SpätburgunderDer Spätburgunder ist so etwas wie der rote Gegenspieler des Riesling. Der Spätburgunder, oder auch Pinot Noir, ist kein Wein, der mal eben zwischendurch getrunken wird. Er wird für gehobene und feierliche Anlässe geöffnet.

 

Die Burgunderfamilie ist unter den Wildreben aus dem westlichen Mitteleuropa eine der ältesten. Ab dem Ende des 9. Jahrhunderts, nachdem der Spätburgunder am Bodensee  angelangt war, ging die Entwicklung steil nach oben. Im 13. Jahrhundert fand man den ihn im Rheingau, 300 Jahre später wohl auch in der Pfalz und seit dem 18. Jahrhundert auch in der Ahr. Seitdem man ihn auch für die Sektproduktion verwendet, gibt es eigens angelegte Burgunderweinberge. Heute findet man auf beinahe jedem Weinberg mit Rotweinreben auch den Spätburgunder.

 

Knapp 12.000 Hektar Rebfläche sind ihm gewidmet.

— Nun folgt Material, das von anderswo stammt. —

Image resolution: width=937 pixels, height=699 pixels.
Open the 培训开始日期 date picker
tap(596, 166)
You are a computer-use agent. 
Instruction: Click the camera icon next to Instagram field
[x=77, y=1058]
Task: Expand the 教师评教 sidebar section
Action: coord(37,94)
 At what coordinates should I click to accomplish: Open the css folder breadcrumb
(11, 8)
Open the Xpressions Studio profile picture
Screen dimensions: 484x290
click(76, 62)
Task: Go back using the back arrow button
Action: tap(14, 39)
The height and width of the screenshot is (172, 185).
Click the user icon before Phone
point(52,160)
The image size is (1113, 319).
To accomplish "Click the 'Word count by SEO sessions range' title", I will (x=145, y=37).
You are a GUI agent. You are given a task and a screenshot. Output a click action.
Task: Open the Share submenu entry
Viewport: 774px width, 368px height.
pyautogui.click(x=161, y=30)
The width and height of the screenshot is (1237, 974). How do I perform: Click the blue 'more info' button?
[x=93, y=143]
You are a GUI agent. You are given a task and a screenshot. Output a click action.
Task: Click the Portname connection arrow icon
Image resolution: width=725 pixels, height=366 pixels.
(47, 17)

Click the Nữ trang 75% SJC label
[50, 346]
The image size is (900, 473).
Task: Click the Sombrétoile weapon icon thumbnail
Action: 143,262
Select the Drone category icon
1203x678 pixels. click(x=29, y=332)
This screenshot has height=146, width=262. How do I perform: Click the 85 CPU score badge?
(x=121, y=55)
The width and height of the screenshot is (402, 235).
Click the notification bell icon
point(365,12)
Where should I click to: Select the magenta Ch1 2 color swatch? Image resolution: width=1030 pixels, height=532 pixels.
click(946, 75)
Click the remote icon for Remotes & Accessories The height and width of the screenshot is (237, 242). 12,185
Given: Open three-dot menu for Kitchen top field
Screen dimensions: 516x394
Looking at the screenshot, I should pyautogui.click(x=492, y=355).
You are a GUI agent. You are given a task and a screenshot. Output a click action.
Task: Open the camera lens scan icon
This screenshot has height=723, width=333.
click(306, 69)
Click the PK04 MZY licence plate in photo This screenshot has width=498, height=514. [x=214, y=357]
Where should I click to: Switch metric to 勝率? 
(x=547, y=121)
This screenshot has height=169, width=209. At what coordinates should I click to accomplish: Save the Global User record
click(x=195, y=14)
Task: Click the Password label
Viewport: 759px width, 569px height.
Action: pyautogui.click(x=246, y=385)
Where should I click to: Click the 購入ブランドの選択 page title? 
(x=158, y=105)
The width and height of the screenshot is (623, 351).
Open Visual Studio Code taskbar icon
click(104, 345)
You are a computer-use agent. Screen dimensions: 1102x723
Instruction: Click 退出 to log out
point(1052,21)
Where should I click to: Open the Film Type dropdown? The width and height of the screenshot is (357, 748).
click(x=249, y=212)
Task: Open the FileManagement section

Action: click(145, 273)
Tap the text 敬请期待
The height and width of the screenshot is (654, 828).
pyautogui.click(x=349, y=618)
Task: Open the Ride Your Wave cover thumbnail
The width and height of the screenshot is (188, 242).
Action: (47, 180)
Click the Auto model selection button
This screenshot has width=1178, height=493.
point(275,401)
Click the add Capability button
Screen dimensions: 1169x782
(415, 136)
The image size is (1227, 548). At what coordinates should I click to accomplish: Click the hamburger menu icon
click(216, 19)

Vor allem für die Winzer aus Baden, der Pfalz (zusammen etwa 7.500 Hektar), sowie Rheinhessen, Württemberg, dem Rheingau und der Ahr spielt der Spätburgunder eine tragende Rolle.

 

Dabei verlangt er seinem Erzeuger viel ab. Die Rebsorte braucht viel Sorgfalt und hat hohe Ansprüche an das Klima und den Boden. Wenn die Lage passt, wird der Winzer aber auch mit einem der besten Rotweine weltweit belohnt.
Größtenteils werden trockene Rotweine angebaut, man findet aber auch hin und wieder Roséweine und Sekt. Auch die Herstellung eines „Blanc de Noirs“, also einem Weißwein aus roten Trauben ist möglich.

 

Geschmacklich lassen sie sich in der Regel als vollmundig und überwiegend fruchtig beschreiben. Die gängigen Aromen erinnern an verschiedene Beeren und Kirsche. Werden sie auf traditionelle Art ausgebaut sind sie eher mild und nicht sonderlich intensiv in ihrer rötlichen Färbung. Moderne Spätburgunder hingegen sind sowohl im Geschmack als auch in der Rotfärbung kräftiger.
Spätburgunder passen zu Braten- oder Wildgerichten sowie Käseplatten und sind sie vor allem in kühleren Zeiten ein angenehmer Begleiter.